> **TASK GOAL**: Count the lines in the records below that contain the string "screenshot". Reply with the number alone.
%%
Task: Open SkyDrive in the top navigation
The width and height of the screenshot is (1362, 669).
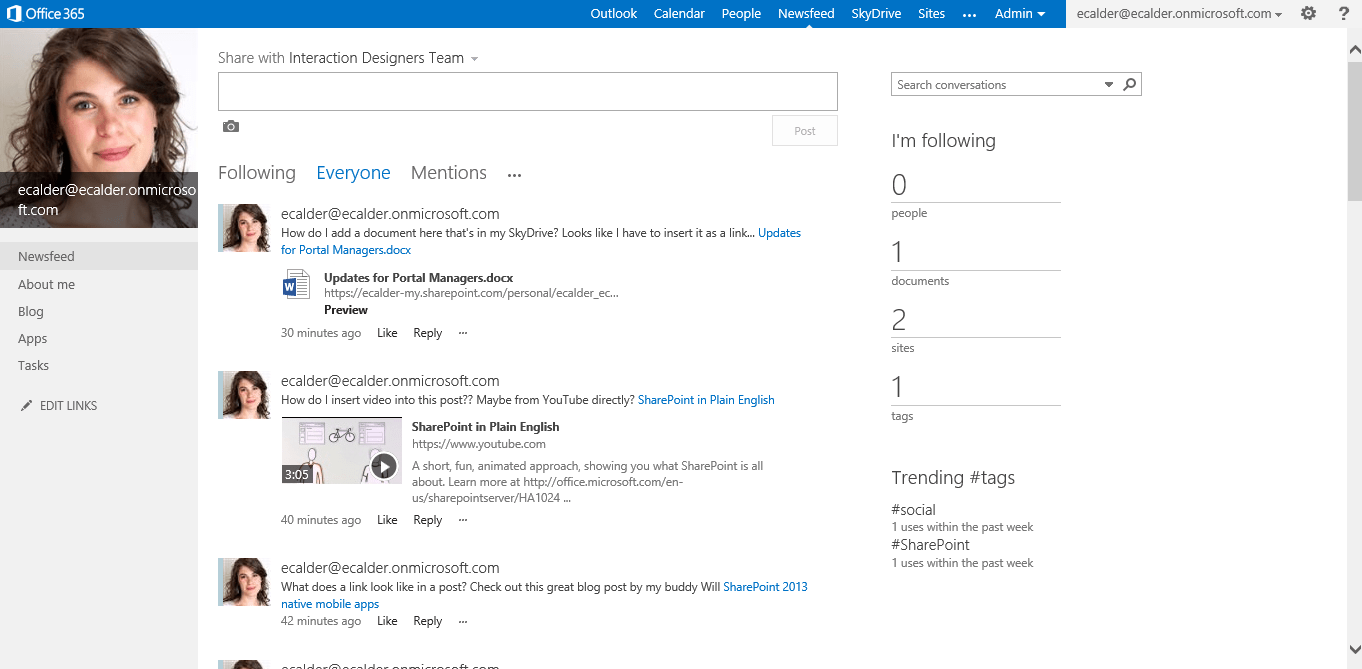Action: point(876,14)
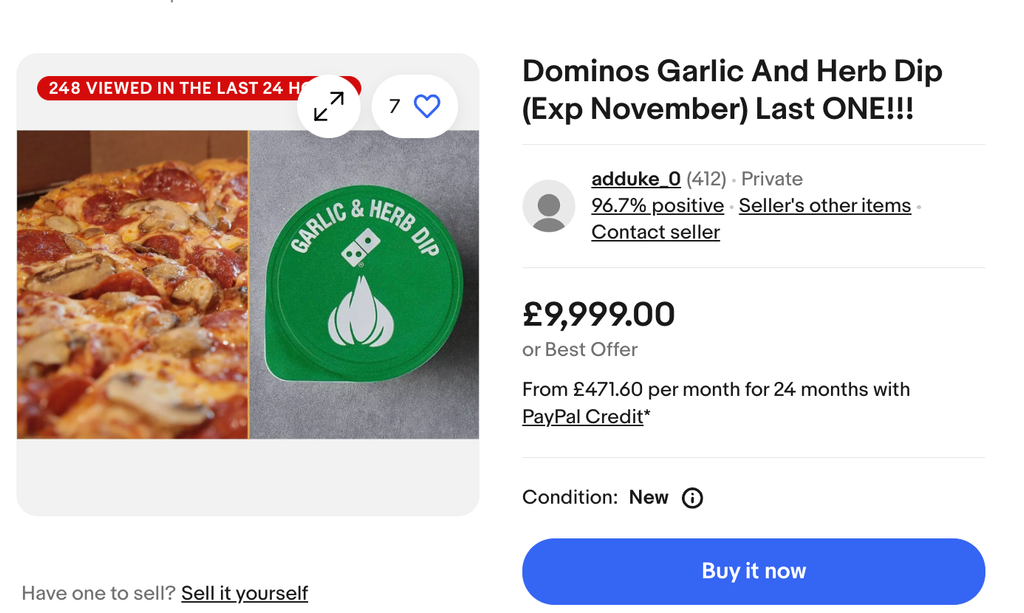Open Seller's other items
The height and width of the screenshot is (613, 1024).
tap(824, 205)
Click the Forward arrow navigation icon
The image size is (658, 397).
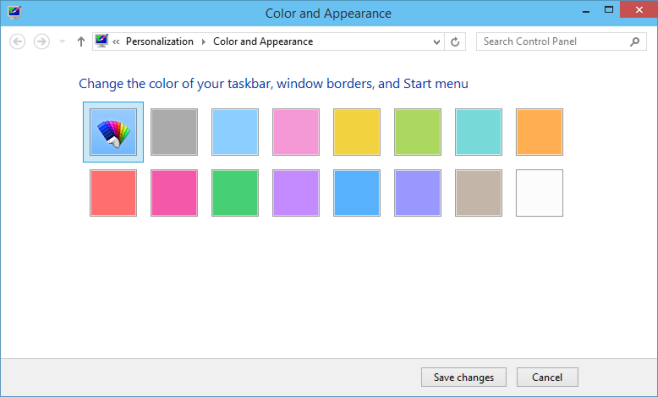click(42, 42)
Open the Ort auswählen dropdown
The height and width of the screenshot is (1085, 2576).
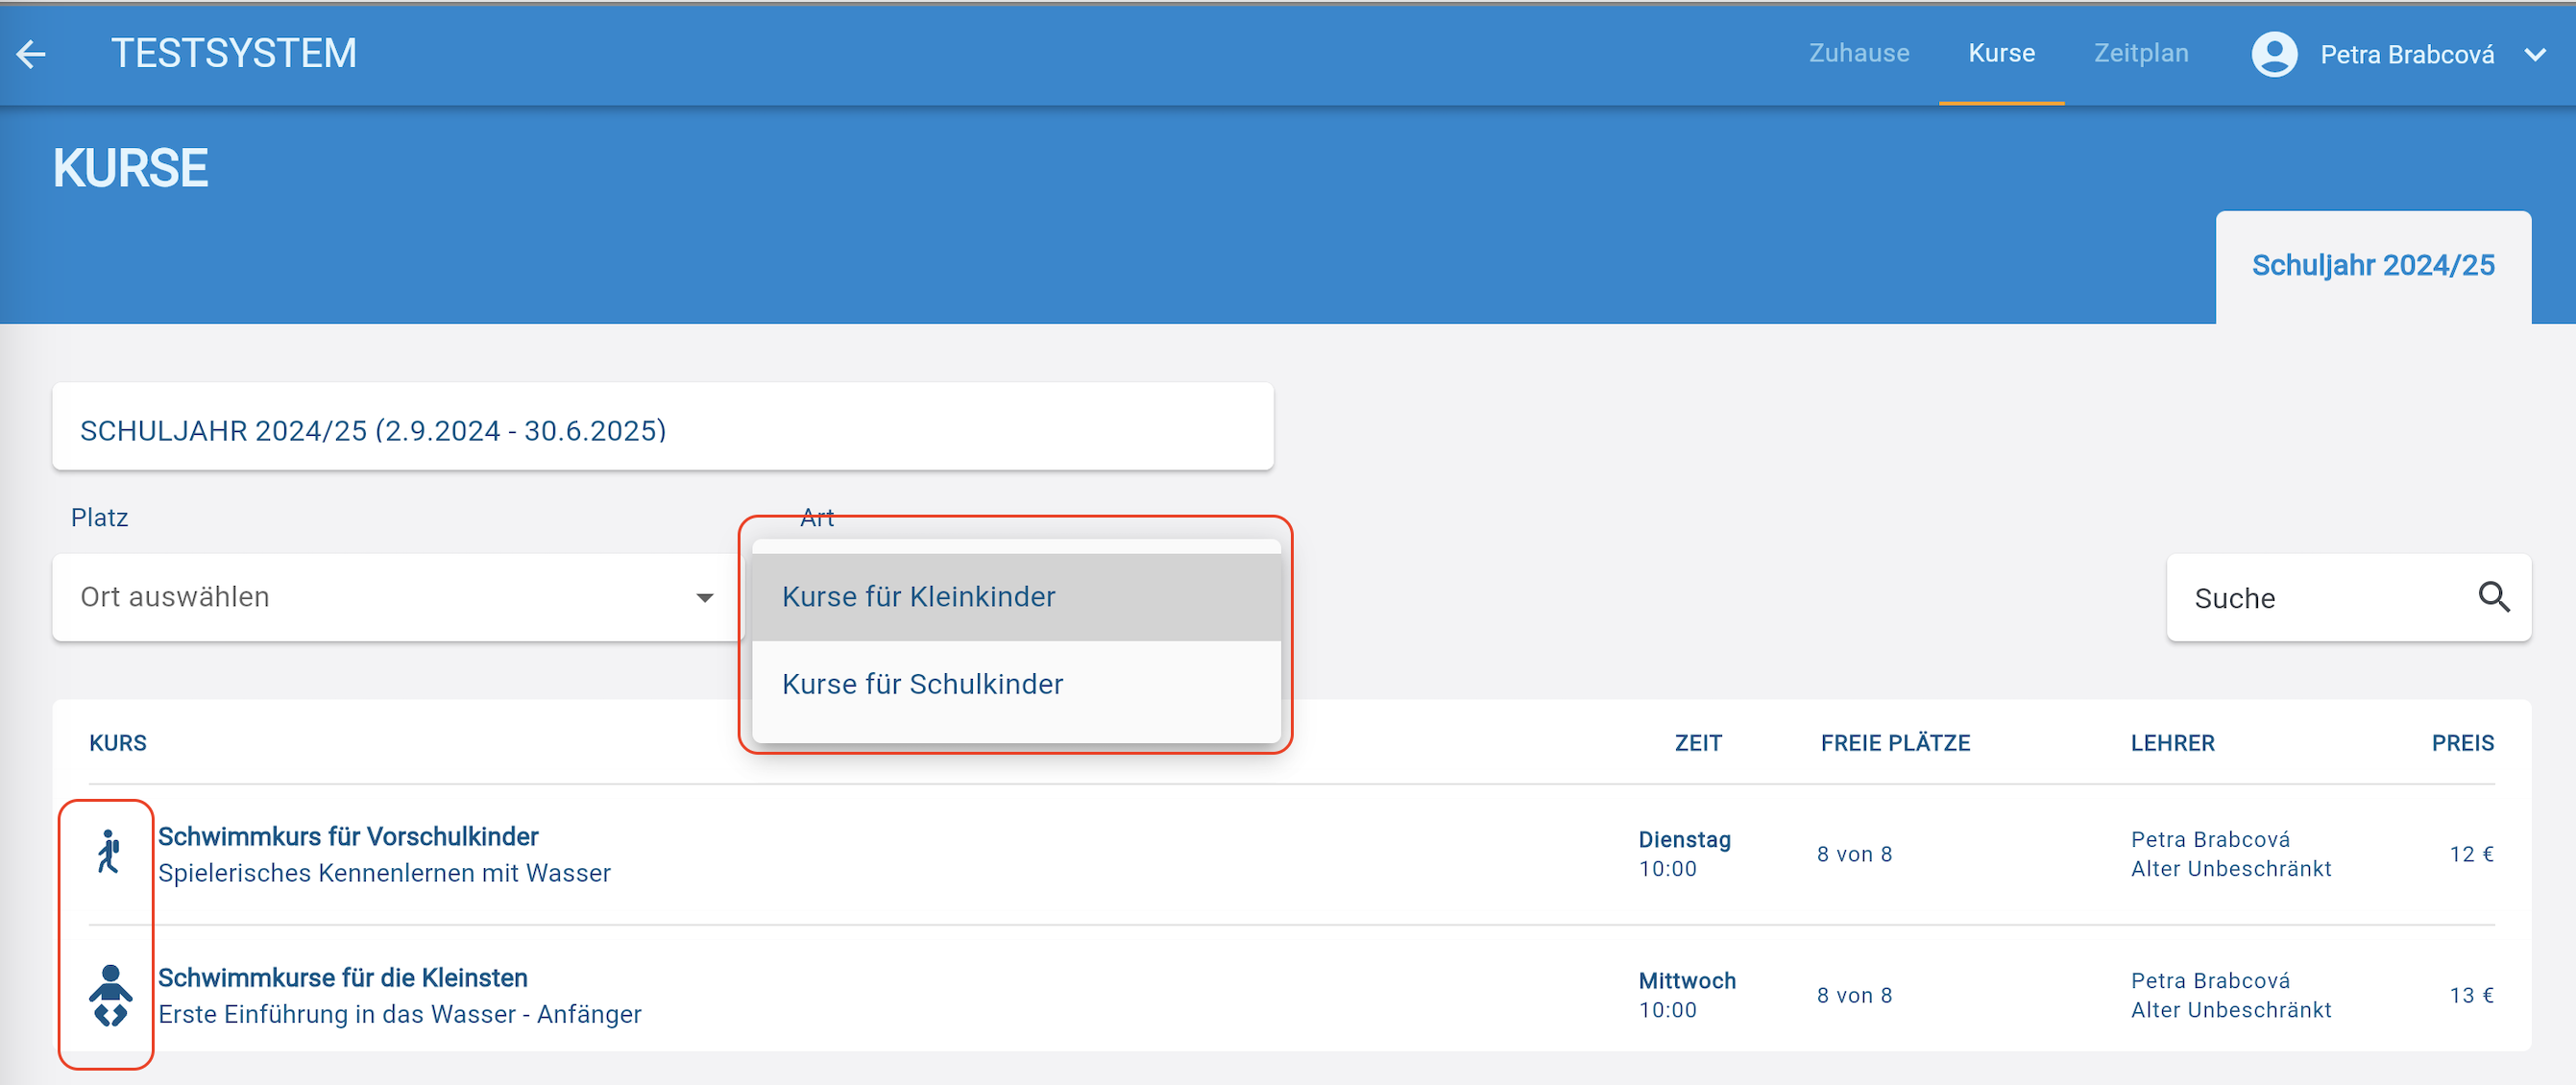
%%
> **SOLUTION TO THIS EXERCISE**: 3